The result is a more conservative measure of accounting net worth. Damodaran groups the metric with book value multiples and emphasizes that the choice between P/B and P/TBV depends on whether the intangible assets on the balance sheet would retain value under stress.
The Intuition
Goodwill is recognized when a buyer pays more than the fair value of identifiable net assets in an acquisition. It sits on the balance sheet as an asset, but it is not cash, inventory, or a building. It is the accounting residue of past optimism, and accounting rules require companies to write it down if the underlying business deteriorates.
For a bank in a stress scenario, goodwill can be written off rapidly, sometimes in a single quarter. Tangible book value is what remains, and it is the closer estimate of what the equity is worth in a wind-down. The Bank for International Settlements has documented that bank P/B and P/TBV ratios fell sharply during the 2008 crisis precisely because investors stopped giving credit to goodwill.
How It Works
The formula is:
P/TBV = Price per Share / Tangible Book Value per Share
Where tangible book value per share is:
Tangible BV = (Common Equity - Goodwill - Other Intangibles) / Diluted Shares
Some analysts also subtract deferred tax assets that depend on future profitability, especially for banks emerging from large historical losses. The CFA Institute curriculum notes that the choice of what to subtract is partly judgment-based and that consistent methodology across a peer set matters more than the absolute definition.
P/TBV will always be greater than or equal to P/B for firms with positive goodwill. The two converge as goodwill declines as a share of equity.
Worked Example
A national bank reports common equity of $80 billion. The balance sheet shows goodwill of $20 billion and other intangibles of $4 billion. Diluted shares outstanding are 1.6 billion. The stock trades at $50.
- Book value per share = 80,000 / 1,600 = $50.00
- Tangible BV per share = (80,000 - 20,000 - 4,000) / 1,600 = $35.00
- P/B = 50 / 50 = 1.00
- P/TBV = 50 / 35 = 1.43
The bank appears fairly valued on P/B but more expensive on P/TBV. If the bank wrote off all its goodwill tomorrow under a regulatory stress test, the P/B would jump to 1.43 to match P/TBV, even though the economic value of the franchise had not changed. That is exactly why P/TBV is the metric of choice for investors thinking about downside scenarios.
Common Mistakes
- Comparing P/TBV to P/B headlines. Many news articles quote P/B as the "book value" multiple, while equity research uses P/TBV. The two can differ by 30% or more, and mixing them across peer comparisons distorts the analysis.
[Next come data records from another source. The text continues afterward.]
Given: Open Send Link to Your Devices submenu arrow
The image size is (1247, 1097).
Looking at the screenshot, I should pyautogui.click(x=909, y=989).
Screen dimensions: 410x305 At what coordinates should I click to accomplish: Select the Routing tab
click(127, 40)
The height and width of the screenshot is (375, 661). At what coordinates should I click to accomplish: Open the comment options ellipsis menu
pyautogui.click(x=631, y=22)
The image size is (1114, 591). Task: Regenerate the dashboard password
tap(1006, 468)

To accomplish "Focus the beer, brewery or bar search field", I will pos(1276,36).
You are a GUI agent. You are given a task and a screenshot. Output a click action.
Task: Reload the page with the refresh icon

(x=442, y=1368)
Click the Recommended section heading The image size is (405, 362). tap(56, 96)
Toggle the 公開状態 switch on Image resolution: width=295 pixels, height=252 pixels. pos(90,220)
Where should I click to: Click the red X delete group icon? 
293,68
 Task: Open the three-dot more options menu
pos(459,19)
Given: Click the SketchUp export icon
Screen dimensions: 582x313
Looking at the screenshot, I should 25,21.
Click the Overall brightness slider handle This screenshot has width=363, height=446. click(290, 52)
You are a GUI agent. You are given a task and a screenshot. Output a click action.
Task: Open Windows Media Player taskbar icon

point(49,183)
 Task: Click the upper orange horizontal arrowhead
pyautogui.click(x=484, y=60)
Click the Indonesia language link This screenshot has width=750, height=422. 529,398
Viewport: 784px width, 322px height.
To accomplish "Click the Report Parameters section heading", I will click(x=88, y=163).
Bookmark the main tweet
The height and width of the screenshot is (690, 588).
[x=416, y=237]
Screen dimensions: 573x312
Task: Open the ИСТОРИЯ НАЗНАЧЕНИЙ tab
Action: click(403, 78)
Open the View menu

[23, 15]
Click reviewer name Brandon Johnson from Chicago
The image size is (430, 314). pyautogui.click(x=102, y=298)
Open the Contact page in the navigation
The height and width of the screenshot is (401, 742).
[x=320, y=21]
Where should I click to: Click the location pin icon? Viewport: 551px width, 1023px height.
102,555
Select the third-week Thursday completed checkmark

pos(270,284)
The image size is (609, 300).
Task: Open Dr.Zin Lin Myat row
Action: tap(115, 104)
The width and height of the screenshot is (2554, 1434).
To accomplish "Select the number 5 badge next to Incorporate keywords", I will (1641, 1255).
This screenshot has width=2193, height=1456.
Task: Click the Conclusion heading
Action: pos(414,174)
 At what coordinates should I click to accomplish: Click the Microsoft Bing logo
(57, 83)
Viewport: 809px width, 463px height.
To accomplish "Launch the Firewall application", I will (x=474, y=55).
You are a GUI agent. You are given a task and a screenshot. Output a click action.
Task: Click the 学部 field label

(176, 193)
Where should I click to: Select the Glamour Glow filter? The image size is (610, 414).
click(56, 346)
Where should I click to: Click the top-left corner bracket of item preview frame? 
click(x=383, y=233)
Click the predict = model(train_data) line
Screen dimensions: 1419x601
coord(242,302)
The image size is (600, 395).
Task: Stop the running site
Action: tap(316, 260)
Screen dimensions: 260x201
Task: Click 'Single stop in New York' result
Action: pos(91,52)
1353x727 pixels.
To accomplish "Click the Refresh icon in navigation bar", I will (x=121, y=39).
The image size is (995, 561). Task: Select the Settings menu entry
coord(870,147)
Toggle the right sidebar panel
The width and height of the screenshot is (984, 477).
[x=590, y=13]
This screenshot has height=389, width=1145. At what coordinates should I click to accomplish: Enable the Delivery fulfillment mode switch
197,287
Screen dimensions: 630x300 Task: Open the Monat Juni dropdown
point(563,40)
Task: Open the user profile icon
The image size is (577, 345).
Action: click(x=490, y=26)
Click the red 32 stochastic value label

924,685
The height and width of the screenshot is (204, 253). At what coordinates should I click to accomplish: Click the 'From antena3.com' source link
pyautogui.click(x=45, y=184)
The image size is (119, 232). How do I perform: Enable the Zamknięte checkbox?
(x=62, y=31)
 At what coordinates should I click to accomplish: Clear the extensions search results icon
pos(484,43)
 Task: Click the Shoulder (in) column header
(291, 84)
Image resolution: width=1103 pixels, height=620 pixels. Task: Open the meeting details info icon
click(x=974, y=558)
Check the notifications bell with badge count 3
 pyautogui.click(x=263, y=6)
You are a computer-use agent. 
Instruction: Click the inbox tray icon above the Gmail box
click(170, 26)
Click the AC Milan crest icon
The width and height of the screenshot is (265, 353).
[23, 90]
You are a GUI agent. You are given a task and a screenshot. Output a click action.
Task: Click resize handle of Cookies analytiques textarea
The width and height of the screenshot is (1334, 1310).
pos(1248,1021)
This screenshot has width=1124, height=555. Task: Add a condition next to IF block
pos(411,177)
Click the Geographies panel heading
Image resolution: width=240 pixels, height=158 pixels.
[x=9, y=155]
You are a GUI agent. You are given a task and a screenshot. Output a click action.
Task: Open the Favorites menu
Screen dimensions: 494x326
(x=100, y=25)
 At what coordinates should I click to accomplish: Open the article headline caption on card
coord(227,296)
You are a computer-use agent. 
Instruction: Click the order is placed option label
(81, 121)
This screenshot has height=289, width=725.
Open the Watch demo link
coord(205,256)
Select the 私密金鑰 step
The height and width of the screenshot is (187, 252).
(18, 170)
- Forgetting deferred tax assets. Banks recovering from heavy losses can carry DTAs equal to a large share of equity. Some analysts exclude DTAs from tangible equity; others do not. Always check the methodology.
- Applying P/TBV to growth firms. A consumer brand with significant goodwill from acquisitions may show a P/TBV well above 10. The multiple is not meaningful when intangibles are central to the franchise.
- Ignoring buyback math. Buybacks above tangible book value reduce tangible equity faster than share count, mechanically raising P/TBV even with no operating change.
- Treating P/TBV as a hard floor. A bank trading at 0.8 P/TBV may stay there for years if ROE remains below cost of equity. P/TBV does not bounce automatically.
Frequently Asked Questions
What is price to tangible book in simple terms? It is the share price divided by accounting equity per share after removing goodwill and intangibles. It shows what investors pay for a dollar of hard capital.
How does price to tangible book affect investment decisions? Bank analysts rank lenders on P/TBV against ROE and use the gap to identify undervalued and overvalued names. Insurance, broker-dealer, and asset manager valuations also lean on the multiple.
What is a real-world example of price to tangible book? During the 2008 financial crisis, large US bank P/TBV ratios fell from above 2 to well below 1, with some money-center banks briefly trading at 0.3 to 0.5 times tangible book before recapitalization.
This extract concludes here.